**Problems and tasks:**
**a)** In the passage on antiparasitic drug discovery, which two human proteases are named as validated drug targets, and for which diseases?
**b)** Write a continuation of the passage on antiparasitic drug discovery, picking up after its final sentence.

**Study text:**
* * * * * * * * *
The collaborative model described above requires that industry partners devote the full-time efforts of at least some of their scientists to a therapeutic area with little market opportunity. Many companies are reluctant to do this, even if the costs of the research effort are subsidised by organisations like MMV or DNDi. At earlier stages of the discovery process, however, the industry can contribute in ways that have no significant impact on the bottom line and yet can significantly advance efforts to identify new antiparasitic agents. A number of the recently identified drug targets in parasitic disease have close homologs in other diseases where a more significant market incentive exists. Cysteine proteases, kinases and farnesyltransferases are but three examples that are being explored. The human proteases cathepsin K and cathepsin S are validated drug targets in osteoporosis and autoimmune disease, respectively. Screening libraries of cathepsin inhibitors from industry is then a pragmatic approach to quickly identify high quality lead compounds that inhibit homologous parasitic proteases like cruzain and falcipain. The success of this approach requires only a willingness on behalf of the pharma partner to allow screening of parts of its compound collection. In fact, a number of large and small companies have done just this, typically under agreements that stipulate use of the libraries for research purposes only. Should a clinical candidate eventually emerge from such efforts, a licensing agreement could be arranged between the owner of the intellectual property and the organisation seeking to develop the compound. This paradigm is very powerful as it leverages chemical entities already in hand for a new purpose. It is akin to the re-purposing of approved drugs except that it occurs at an earlier stage and therefore allows for optimisation of molecular properties appropriate to the antiparasitic indication.
* * * * * * * * *
**Material provided:**
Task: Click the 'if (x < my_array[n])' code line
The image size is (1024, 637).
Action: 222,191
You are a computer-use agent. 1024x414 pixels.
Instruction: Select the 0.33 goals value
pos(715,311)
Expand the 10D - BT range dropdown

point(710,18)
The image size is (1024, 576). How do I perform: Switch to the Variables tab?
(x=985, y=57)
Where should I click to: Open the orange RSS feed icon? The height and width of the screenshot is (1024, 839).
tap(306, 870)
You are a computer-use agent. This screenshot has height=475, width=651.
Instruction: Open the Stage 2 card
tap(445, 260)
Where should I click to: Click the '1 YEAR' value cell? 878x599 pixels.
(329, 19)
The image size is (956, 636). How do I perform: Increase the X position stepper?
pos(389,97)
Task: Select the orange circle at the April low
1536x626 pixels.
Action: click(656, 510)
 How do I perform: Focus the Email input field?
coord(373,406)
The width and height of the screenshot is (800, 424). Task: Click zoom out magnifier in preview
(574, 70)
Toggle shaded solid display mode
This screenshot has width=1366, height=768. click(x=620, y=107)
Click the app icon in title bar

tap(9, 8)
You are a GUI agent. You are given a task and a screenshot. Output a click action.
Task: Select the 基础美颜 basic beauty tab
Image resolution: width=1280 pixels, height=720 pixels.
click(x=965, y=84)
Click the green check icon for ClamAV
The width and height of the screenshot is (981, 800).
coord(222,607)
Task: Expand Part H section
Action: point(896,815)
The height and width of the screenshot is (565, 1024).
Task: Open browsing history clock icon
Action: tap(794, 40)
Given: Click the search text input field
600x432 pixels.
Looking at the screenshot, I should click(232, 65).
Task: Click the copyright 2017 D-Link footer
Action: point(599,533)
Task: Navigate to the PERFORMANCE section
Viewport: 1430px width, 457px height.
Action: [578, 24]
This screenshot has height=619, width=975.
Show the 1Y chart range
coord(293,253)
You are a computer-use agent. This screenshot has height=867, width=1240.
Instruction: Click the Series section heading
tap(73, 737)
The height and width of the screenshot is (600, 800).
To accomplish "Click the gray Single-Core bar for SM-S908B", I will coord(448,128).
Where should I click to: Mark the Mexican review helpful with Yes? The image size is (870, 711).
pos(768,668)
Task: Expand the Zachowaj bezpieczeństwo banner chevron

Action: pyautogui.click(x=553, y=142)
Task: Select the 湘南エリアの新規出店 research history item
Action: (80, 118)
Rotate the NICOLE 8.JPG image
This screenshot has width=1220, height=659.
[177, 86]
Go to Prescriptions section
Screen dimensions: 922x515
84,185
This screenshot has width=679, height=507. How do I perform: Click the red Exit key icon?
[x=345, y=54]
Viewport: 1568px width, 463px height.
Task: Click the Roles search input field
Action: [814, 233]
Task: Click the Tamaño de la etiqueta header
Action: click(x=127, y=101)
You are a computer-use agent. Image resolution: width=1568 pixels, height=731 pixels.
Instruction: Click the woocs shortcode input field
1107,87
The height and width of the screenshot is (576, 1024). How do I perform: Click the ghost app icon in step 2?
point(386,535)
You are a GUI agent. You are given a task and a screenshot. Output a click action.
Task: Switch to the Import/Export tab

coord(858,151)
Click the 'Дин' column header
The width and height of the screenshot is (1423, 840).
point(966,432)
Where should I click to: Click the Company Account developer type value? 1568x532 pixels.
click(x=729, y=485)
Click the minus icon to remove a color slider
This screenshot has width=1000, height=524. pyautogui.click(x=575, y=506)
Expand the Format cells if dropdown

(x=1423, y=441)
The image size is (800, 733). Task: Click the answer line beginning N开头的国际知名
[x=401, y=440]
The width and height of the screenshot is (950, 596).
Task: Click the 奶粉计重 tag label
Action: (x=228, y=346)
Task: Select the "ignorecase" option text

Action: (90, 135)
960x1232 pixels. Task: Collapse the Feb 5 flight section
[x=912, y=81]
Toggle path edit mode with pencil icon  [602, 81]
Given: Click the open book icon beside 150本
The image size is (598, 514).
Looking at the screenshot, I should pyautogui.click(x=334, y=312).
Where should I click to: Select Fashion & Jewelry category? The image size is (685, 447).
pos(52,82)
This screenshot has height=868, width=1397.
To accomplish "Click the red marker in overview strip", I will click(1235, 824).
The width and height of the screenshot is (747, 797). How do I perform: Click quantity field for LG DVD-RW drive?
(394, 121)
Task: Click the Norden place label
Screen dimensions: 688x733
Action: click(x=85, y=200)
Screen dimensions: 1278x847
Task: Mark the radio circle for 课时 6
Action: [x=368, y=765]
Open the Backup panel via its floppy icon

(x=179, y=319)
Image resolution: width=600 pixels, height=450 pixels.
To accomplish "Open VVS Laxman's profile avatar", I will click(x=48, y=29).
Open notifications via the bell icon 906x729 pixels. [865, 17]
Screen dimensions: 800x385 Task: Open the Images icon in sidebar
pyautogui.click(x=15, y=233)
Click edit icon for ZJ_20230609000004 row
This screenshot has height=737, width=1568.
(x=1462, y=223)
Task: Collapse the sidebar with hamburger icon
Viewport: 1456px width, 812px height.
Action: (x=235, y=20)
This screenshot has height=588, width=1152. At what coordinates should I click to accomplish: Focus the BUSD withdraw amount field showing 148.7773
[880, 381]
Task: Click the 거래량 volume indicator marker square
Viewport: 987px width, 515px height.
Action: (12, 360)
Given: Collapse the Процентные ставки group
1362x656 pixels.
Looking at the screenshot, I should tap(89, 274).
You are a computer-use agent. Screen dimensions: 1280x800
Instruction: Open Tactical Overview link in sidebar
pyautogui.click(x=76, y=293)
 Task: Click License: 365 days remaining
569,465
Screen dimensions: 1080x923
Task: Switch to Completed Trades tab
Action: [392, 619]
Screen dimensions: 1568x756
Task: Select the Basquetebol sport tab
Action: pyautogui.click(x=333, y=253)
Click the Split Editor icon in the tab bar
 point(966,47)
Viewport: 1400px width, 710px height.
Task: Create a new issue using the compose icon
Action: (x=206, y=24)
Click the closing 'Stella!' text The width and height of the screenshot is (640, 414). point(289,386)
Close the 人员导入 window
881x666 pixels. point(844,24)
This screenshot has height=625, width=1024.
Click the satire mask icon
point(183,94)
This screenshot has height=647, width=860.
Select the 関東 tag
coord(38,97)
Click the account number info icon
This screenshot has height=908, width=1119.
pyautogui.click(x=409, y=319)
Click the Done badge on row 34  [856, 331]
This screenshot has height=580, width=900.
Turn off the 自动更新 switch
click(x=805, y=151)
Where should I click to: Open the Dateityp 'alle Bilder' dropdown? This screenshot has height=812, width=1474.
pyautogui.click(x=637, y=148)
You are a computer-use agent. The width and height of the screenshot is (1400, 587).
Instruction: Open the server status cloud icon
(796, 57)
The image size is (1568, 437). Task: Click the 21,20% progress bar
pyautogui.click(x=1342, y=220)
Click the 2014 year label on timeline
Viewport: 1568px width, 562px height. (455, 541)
* * * * * * * * *
**Responses to the tasks:**
**a)** Cathepsin K is a validated target in osteoporosis, and cathepsin S is a validated target in autoimmune disease.

**b)**
The prospects are good that the next decade will see entirely new classes of antiparasitic agents brought into clinical use. As with any drug discovery effort, significant hurdles remain; some of these have been identified here. The emergence of organisations like MMV, DNDi and iOWH, made possible by major philanthropy, has created a clear path for the clinical development of promising new agents. At the same time, new drug targets will continue to emerge as our understanding of parasite biology expands at an ever increasing rate in a post-genomics era. Moving from promising drug target to promising drug candidate remains the central challenge. How will quality lead molecules be identified? How will the properties of these molecules be optimised to yield drug candidates with a reasonable chance of clinical success? Who will do this work and how will it be funded? Some likely answers to these important questions have been provided here. There can be little doubt that sharing of information and coordination of efforts between academics, foundations, and industrial partners will be essential components of future successes.